Extrait fourni |
+++++

V. QUESTIONNEMENTS ET PISTES DE RÉFLEXION
A. LES QUESTIONS QUE SOULEVE LE PROCESSUS ACTUEL
1. Le rôle prééminent donné à la DGA ne contribue-t-il pas à surpondérer la stratégie industrielle ?
Comme on l'a vu, la DGA joue un rôle prépondérant et quasi exclusif dans la détermination des orientations d'acquisitions des équipements. Or, ces orientations ont, dans la plupart des cas, pour finalité de maintenir ou développer les capacités industrielles de notre pays ou de permettre l'éclosion de nouvelles technologies.
L'action de la DGA peut du reste s'enorgueillir de beaux succès. Elle a permis à notre pays de disposer d'un outil industriel de défense puissant, cohérent, compétitif et dont les produits sont technologiquement au meilleur niveau mondial. Il ne saurait donc être question de reprocher à la DGA de bien remplir la mission qui lui a été confiée.

+++++

Jeu de données |
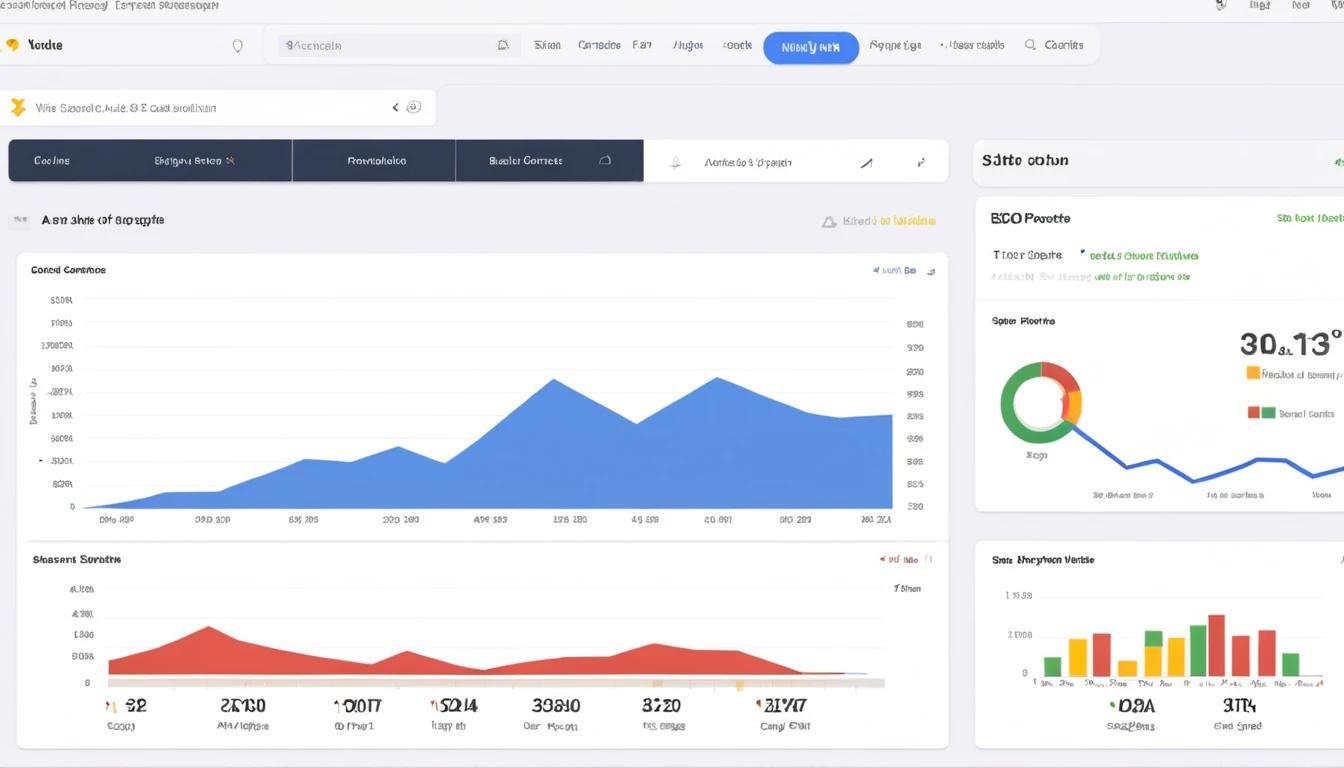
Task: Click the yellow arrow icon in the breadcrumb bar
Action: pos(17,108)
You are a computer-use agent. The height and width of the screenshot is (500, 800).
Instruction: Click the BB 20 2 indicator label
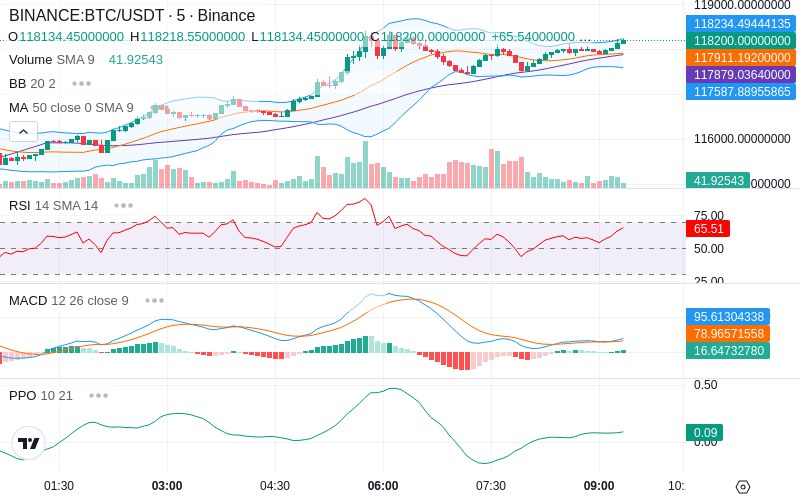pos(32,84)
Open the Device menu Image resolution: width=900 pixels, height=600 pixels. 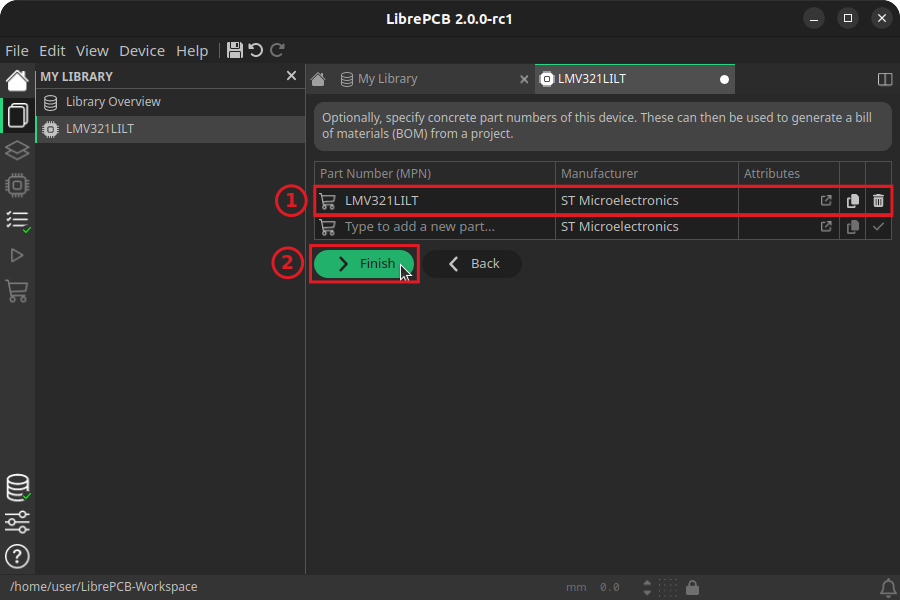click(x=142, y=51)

+++++

Exercices écrits |
**1.** Répondez à ces questions sur l'extrait :
(a) Quel organisme joue un rôle prépondérant et quasi exclusif dans la détermination des orientations d'acquisitions des équipements ?
(b) Quelle est, dans la plupart des cas, la finalité des orientations d'acquisitions ?
(c) Par quels trois adjectifs l'extrait qualifie-t-il l'outil industriel de défense ?
**2.** Reproduisez fidèlement la partie de l'extrait qui commence par « V. QUESTIONNEMENTS ET » et se poursuit jusqu'à « de nouvelles technologies. ».
**3.** Les affirmations suivantes concordent-elles avec l'extrait ? Répondez par oui ou par non, en citant les mots décisifs de l'extrait.
(a) L'extrait reproche à la DGA la manière dont elle remplit sa mission.
(b) Les produits de l'outil industriel de défense se situent technologiquement au meilleur niveau mondial.
(c) L'action de la DGA a connu de beaux succès.
Basez-vous exclusivement sur l'extrait, sans recourir au listing.

Corrigé |
**1.**
(a) La DGA.
(b) Maintenir ou développer les capacités industrielles de notre pays ou permettre l'éclosion de nouvelles technologies.
(c) Puissant, cohérent, compétitif.

**2.**
V. QUESTIONNEMENTS ET PISTES DE RÉFLEXION
A. LES QUESTIONS QUE SOULEVE LE PROCESSUS ACTUEL
1. Le rôle prééminent donné à la DGA ne contribue-t-il pas à surpondérer la stratégie industrielle ?
Comme on l'a vu, la DGA joue un rôle prépondérant et quasi exclusif dans la détermination des orientations d'acquisitions des équipements. Or, ces orientations ont, dans la plupart des cas, pour finalité de maintenir ou développer les capacités industrielles de notre pays ou de permettre l'éclosion de nouvelles technologies.

**3.**
(a) Non : « Il ne saurait donc être question de reprocher à la DGA de bien remplir la mission qui lui a été confiée. »
(b) Oui : « dont les produits sont technologiquement au meilleur niveau mondial »
(c) Oui : « L'action de la DGA peut du reste s'enorgueillir de beaux succès. »